Вырастет… и станет… Господи, исцели меня, ибо я согрешил Тебе. Как я мог не знать, не предвидеть этого
Меч, сами собой сказали губы брата Гальярда. Аймер, бывший совсем рядом, и тот не расслышал.
— Думаю, что задержанного надобно заключить под стражу, — бодро продолжал начатую речь брат Франсуа. — Слишком уж он тут знаменит, шуму наделает, если не запереть его покрепче. Как думаете, брат? На что-то ведь замковая темница должна пригодиться, благо у нас и тюремщик есть…

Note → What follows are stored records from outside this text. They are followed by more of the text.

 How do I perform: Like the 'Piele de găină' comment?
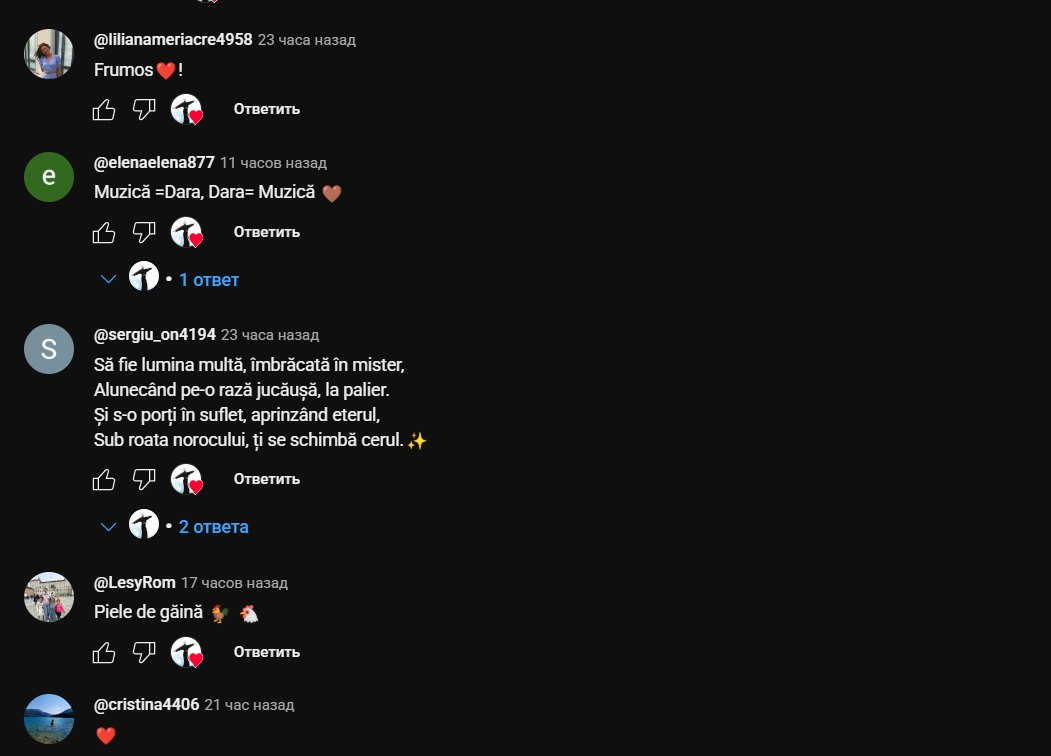coord(104,652)
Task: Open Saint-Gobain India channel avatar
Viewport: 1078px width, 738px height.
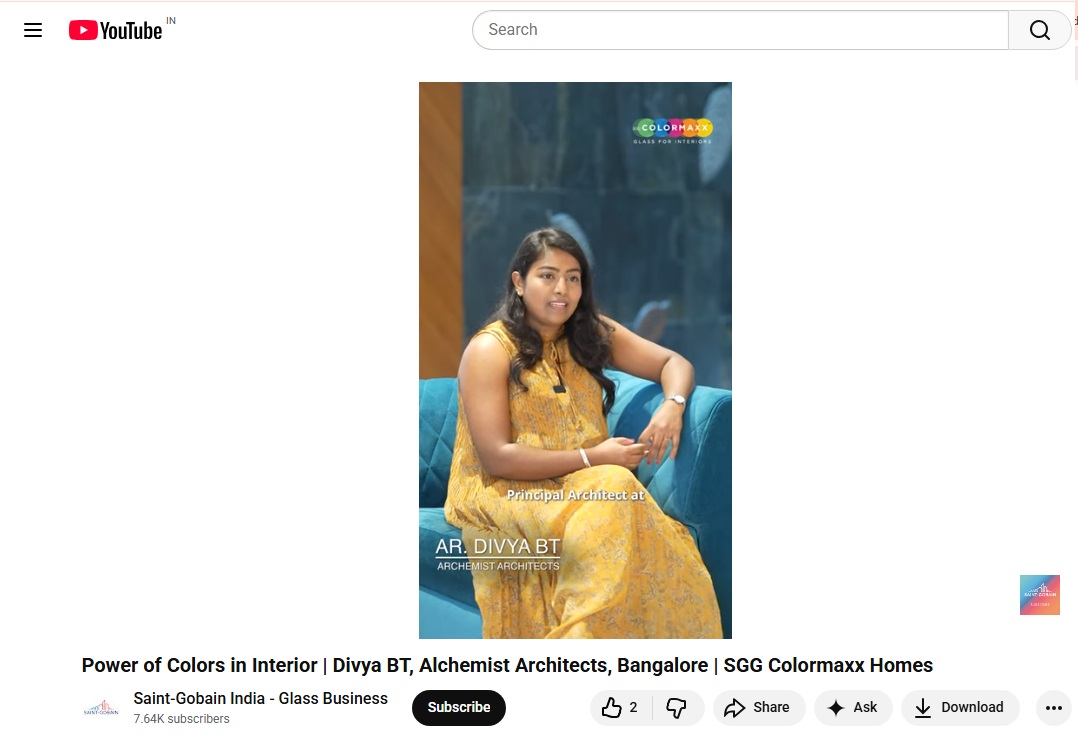Action: click(x=101, y=707)
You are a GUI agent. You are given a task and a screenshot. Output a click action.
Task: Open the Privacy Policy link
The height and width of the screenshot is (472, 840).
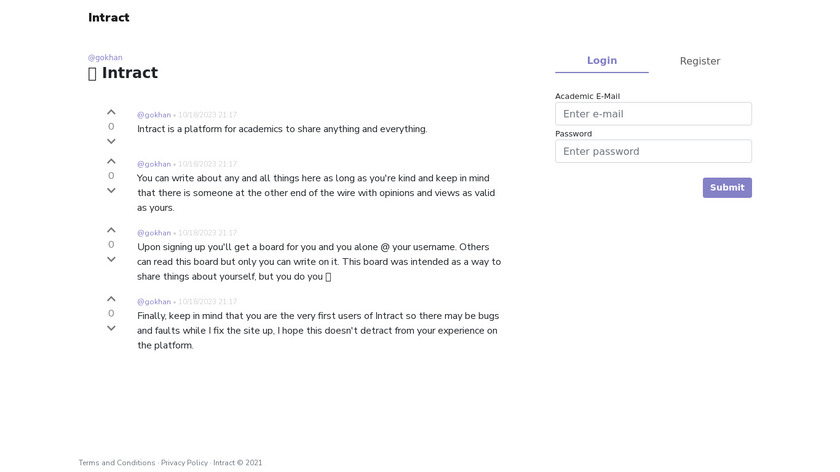pyautogui.click(x=184, y=463)
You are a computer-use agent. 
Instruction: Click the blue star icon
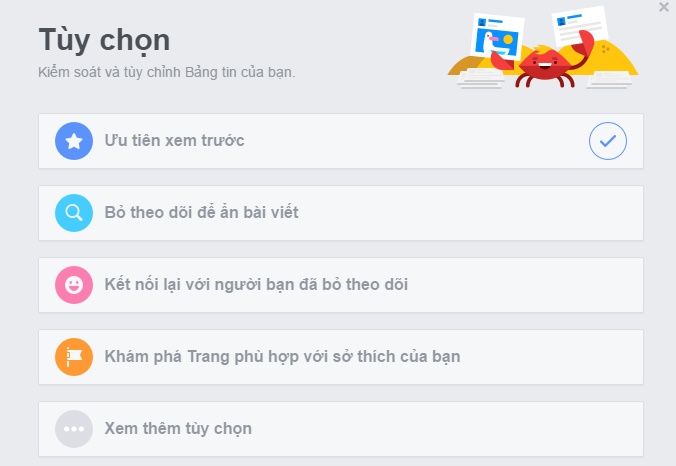(x=74, y=141)
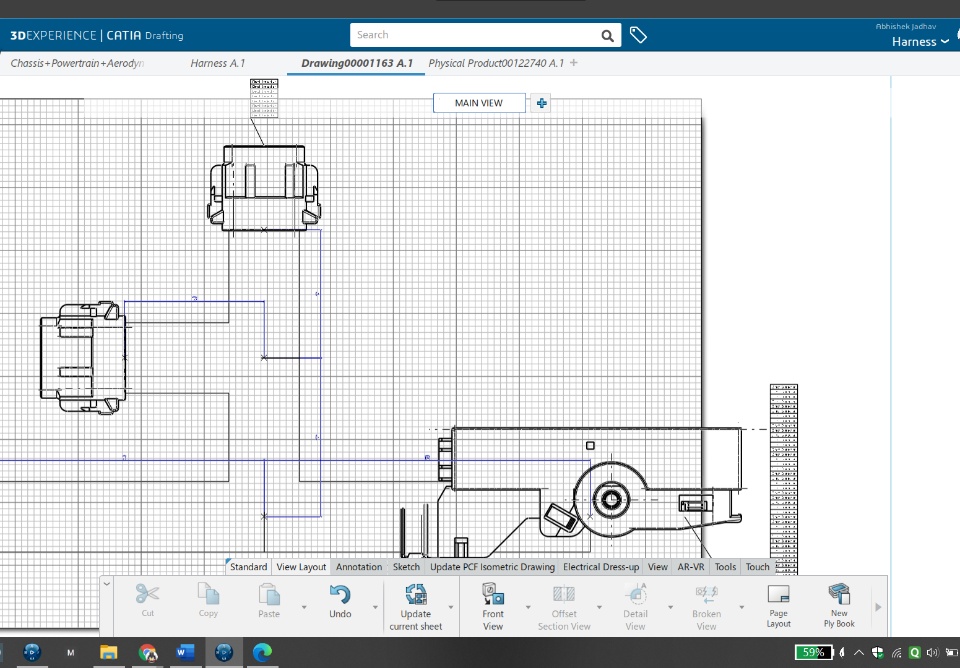
Task: Open the Harness A.1 document tab
Action: 217,63
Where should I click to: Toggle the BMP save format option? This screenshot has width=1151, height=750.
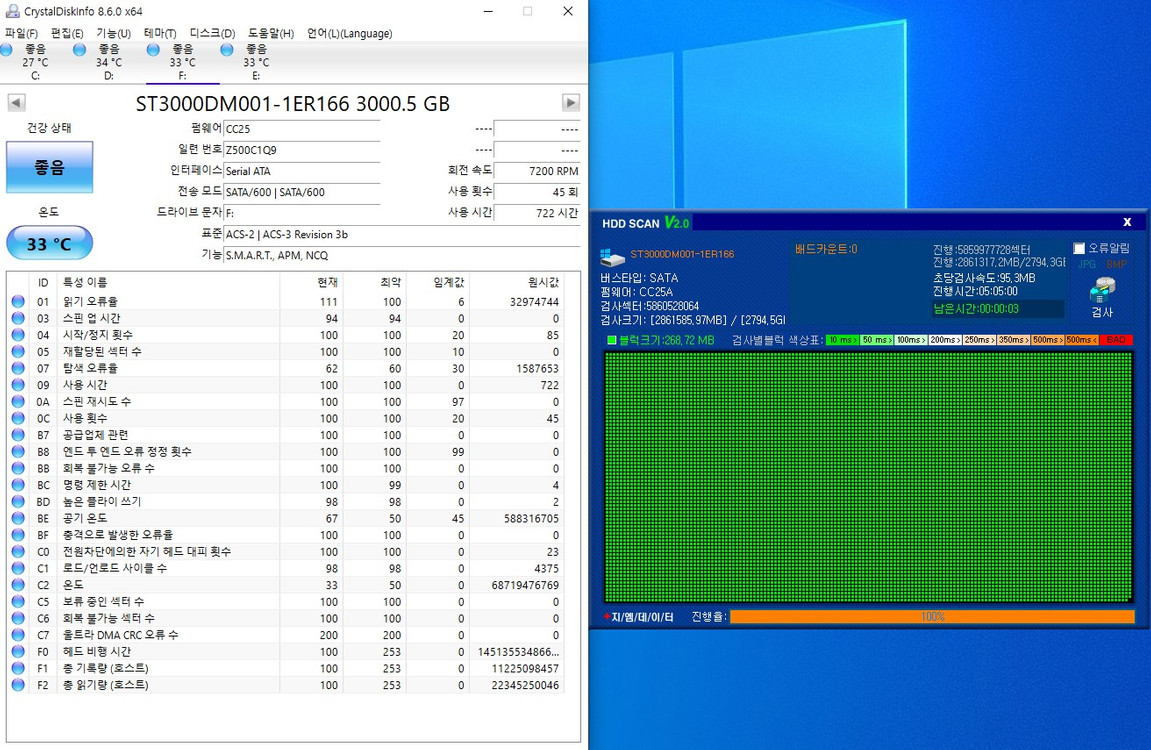tap(1116, 265)
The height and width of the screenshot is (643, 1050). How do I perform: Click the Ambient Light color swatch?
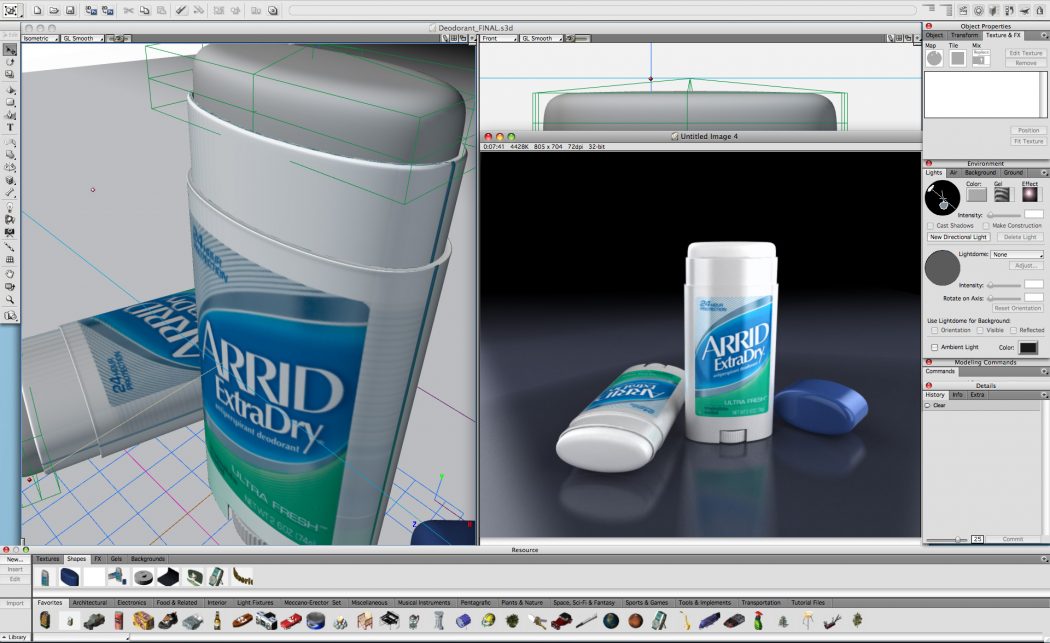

Памьерский тюремщик, по совместительству палач, невысокий ладный человек по имени… да не помнил Гальярд его имени — уже спешил снизу с докладом, что темница совершенно готова, и цепи подобрались приличной длины, если заковать понадобится. А старик Совершенный, тощая деревяшка, стоял посреди франкских рыл такой безмятежный, как только возможно с кляпом во рту. Будто и не о нем речь. Брат Франсуа, слишком занятый узником, чтобы смотреть на собрата, распорядился вынуть ему кляп: все равно замок на отшибе, кричи, не кричи — в деревне не услышат. Но тот ни звука не издал — только медленно облизал губы, белые, почти бесцветные — все так же не сводя глаз с одного-единственного человека. С того, кого в прошлой жизни называл своим младшим братом.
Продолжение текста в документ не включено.